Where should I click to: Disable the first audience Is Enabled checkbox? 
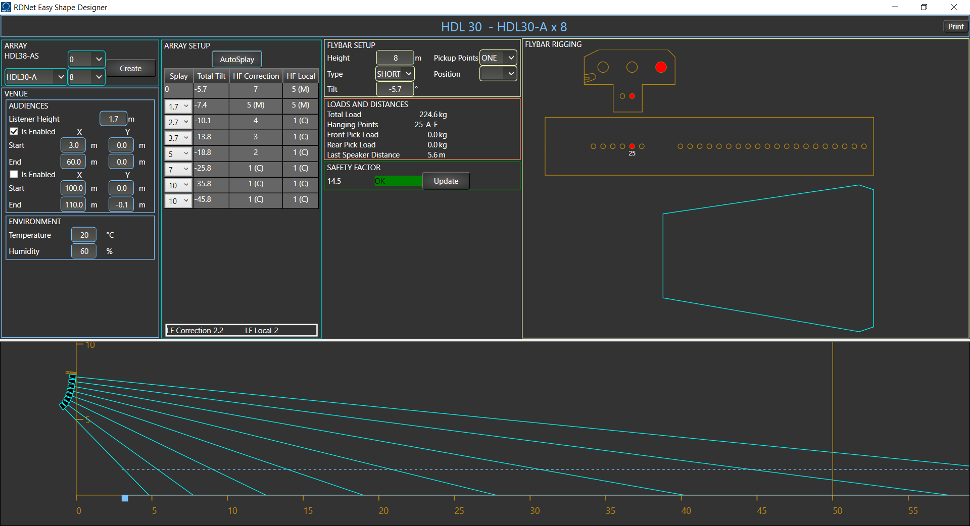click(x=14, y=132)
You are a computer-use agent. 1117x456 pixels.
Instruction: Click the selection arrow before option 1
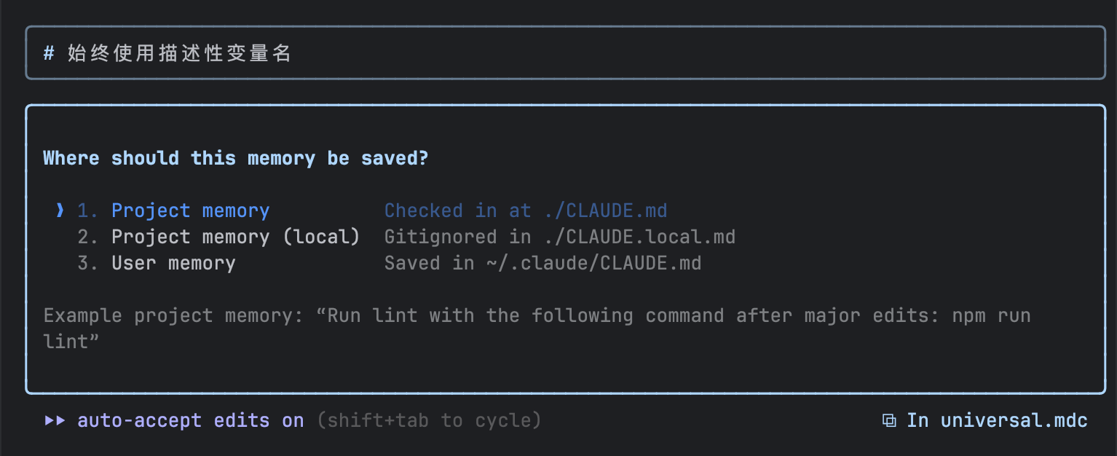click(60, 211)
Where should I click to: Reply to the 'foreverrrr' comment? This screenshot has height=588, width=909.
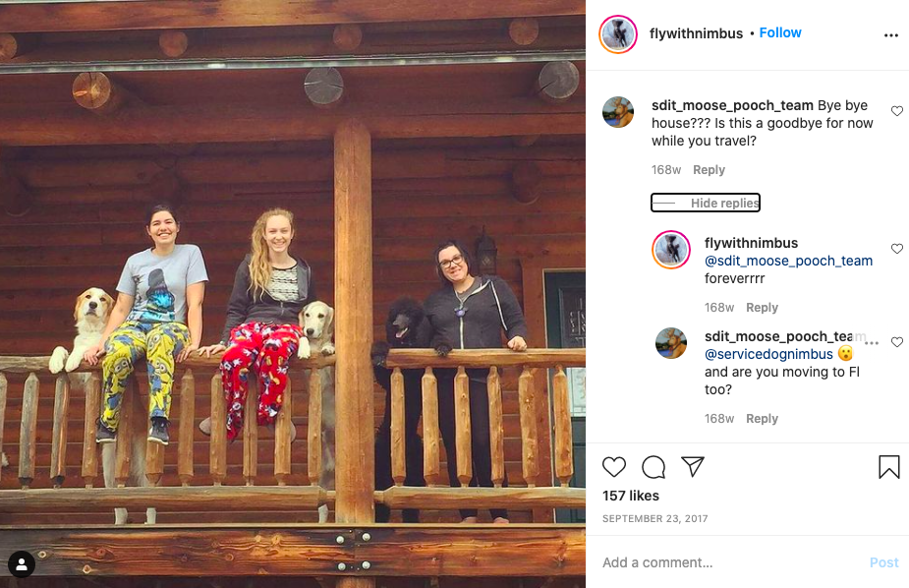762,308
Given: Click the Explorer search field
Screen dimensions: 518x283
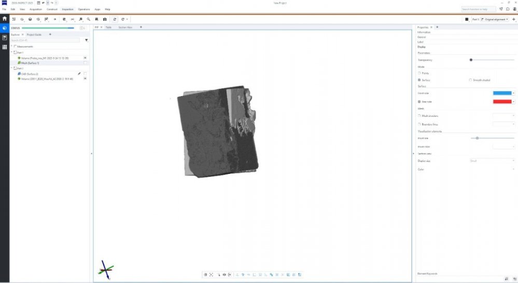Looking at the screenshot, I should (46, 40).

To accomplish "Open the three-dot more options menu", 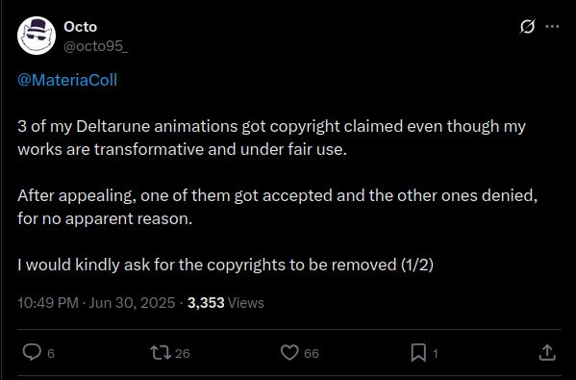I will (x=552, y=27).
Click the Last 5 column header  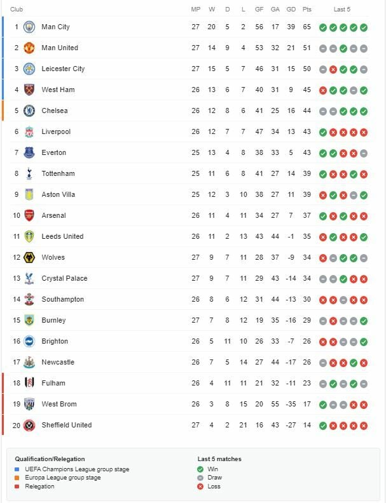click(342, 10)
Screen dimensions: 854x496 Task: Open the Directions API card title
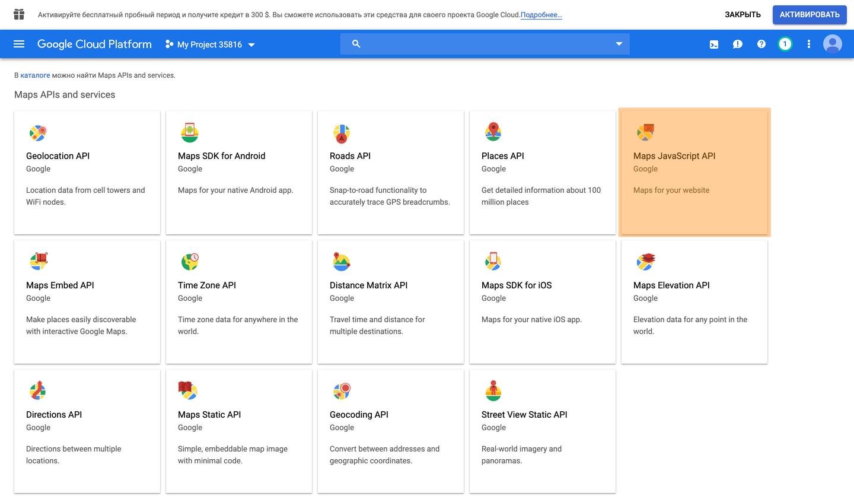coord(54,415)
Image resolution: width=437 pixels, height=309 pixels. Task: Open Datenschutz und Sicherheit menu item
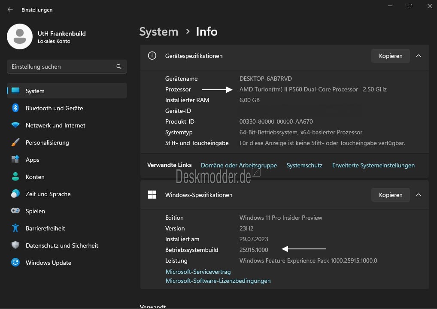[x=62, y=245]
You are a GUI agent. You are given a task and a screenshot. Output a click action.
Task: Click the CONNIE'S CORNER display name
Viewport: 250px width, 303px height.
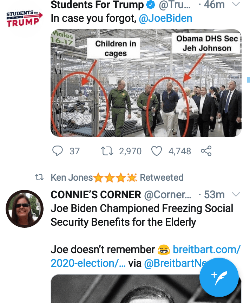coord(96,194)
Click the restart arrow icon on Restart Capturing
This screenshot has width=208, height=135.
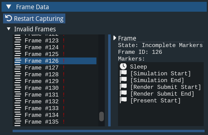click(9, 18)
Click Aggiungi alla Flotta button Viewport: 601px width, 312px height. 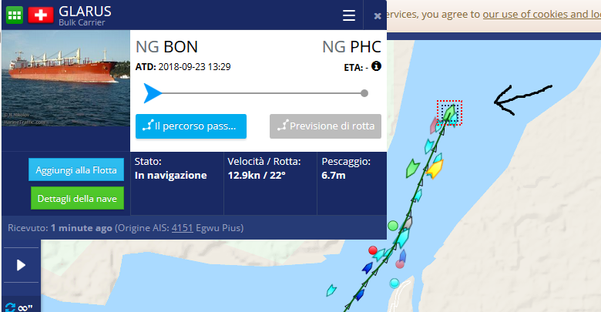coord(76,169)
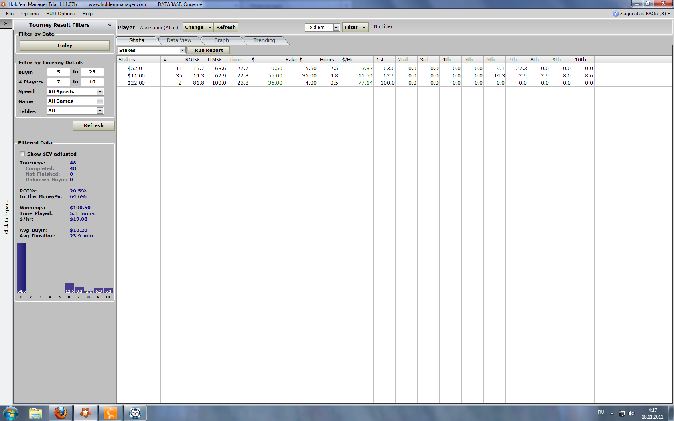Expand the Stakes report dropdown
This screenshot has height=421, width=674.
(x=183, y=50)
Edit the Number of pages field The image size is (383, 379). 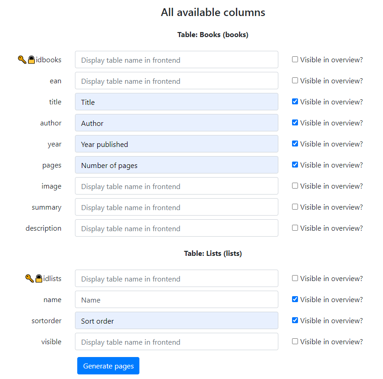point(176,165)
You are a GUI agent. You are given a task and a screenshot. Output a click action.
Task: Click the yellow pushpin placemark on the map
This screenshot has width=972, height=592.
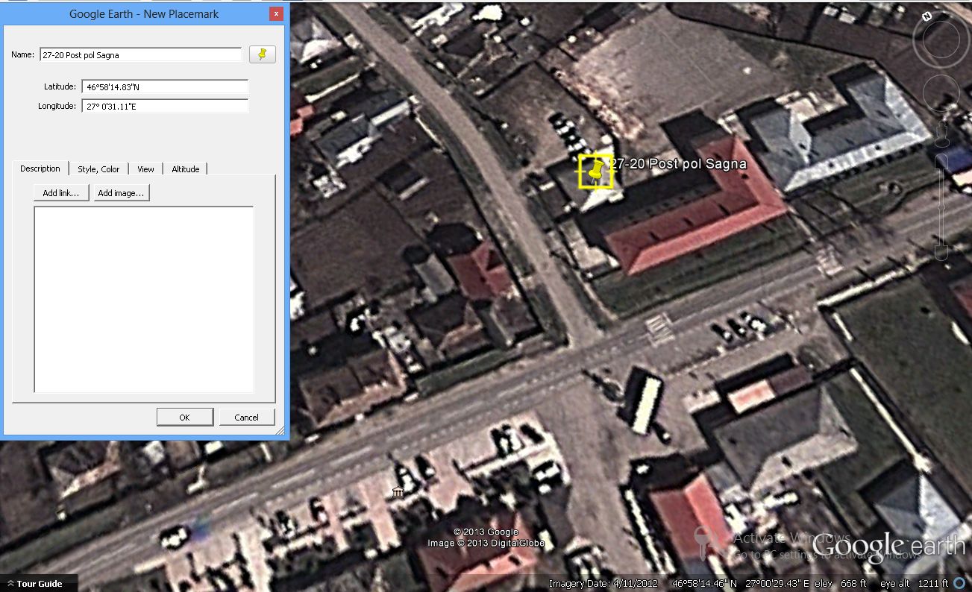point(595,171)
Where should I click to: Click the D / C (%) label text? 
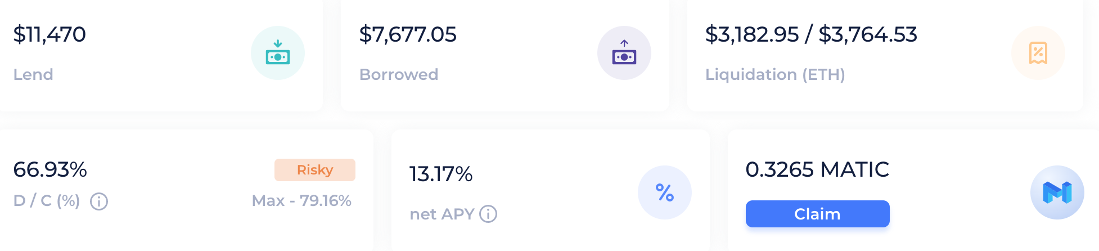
_ _ _
[What the task asks] Output exactly, and only, the lines running from the line containing "Task: Click the yellow" to the last line of the entries above, omitting the pictures.

[Exercise output]
Task: Click the yellow pushpin placemark on the map
This screenshot has width=972, height=592.
point(595,171)
Where should I click to: Click the D / C (%) label text? 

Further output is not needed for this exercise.